> _RECORDS SHOWN_:
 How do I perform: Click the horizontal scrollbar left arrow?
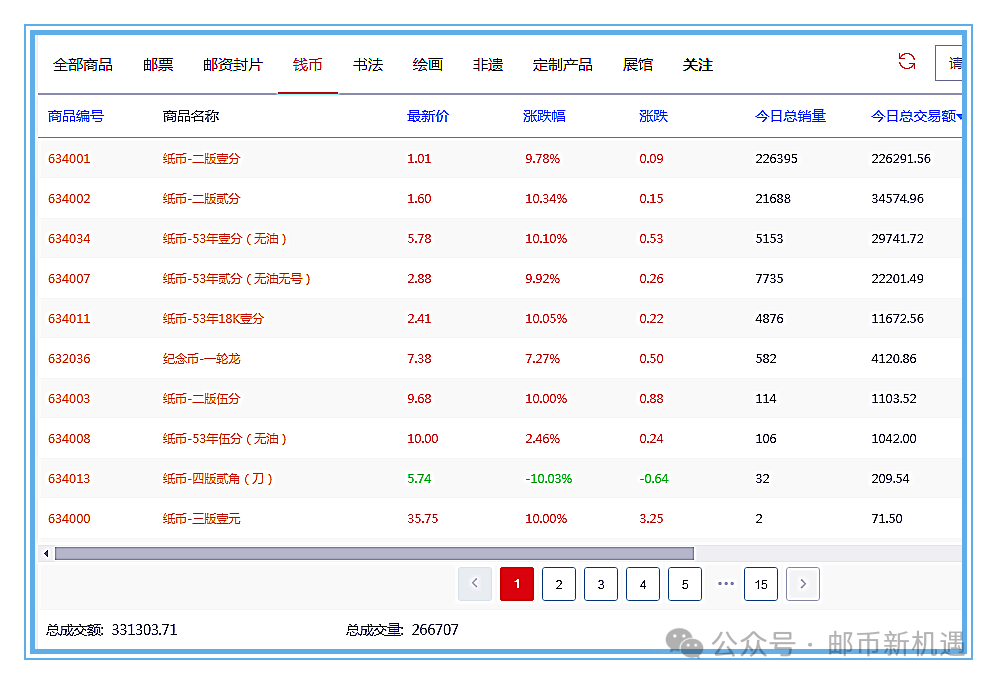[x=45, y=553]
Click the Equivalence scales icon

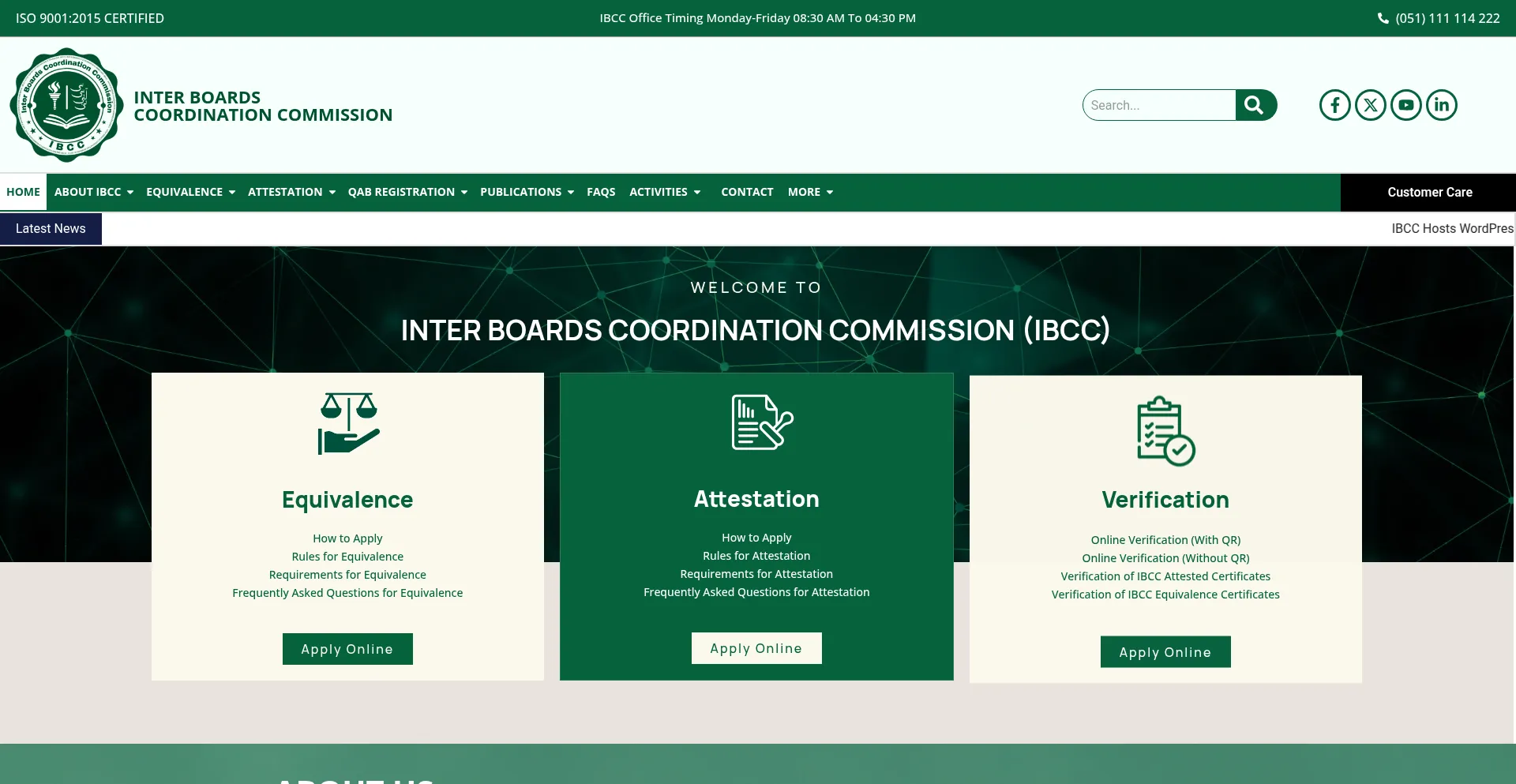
--
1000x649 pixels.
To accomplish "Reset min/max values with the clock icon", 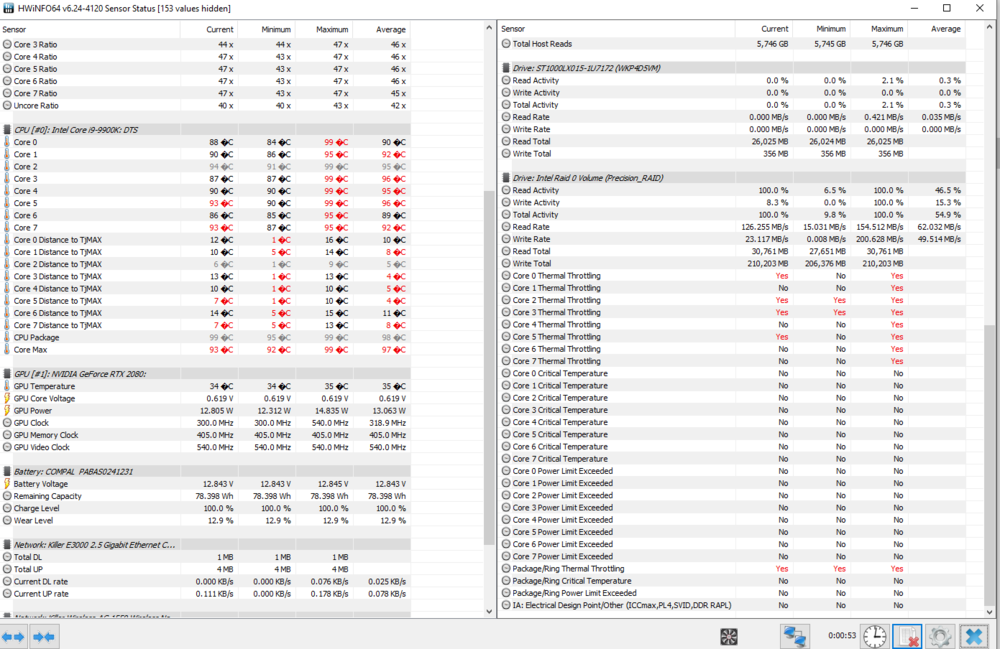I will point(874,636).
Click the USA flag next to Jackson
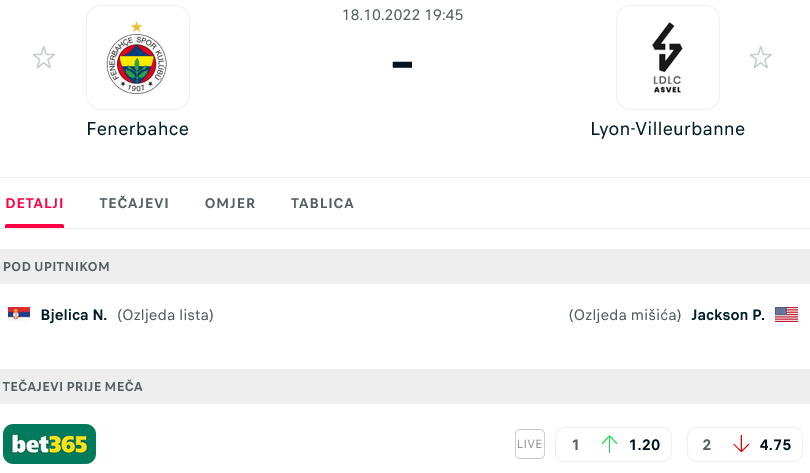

> _TASK INSTRUCTIONS_:
Precisely those lines above that run from the line with "How do I perform: Click" up to and including the line with "Click the Equivalence scales icon" are to be set down, with the pictures omitted.

> _RESPONSE BOX_:
 How do I perform: Click the horizontal scrollbar left arrow?
[x=45, y=553]
Click the Equivalence scales icon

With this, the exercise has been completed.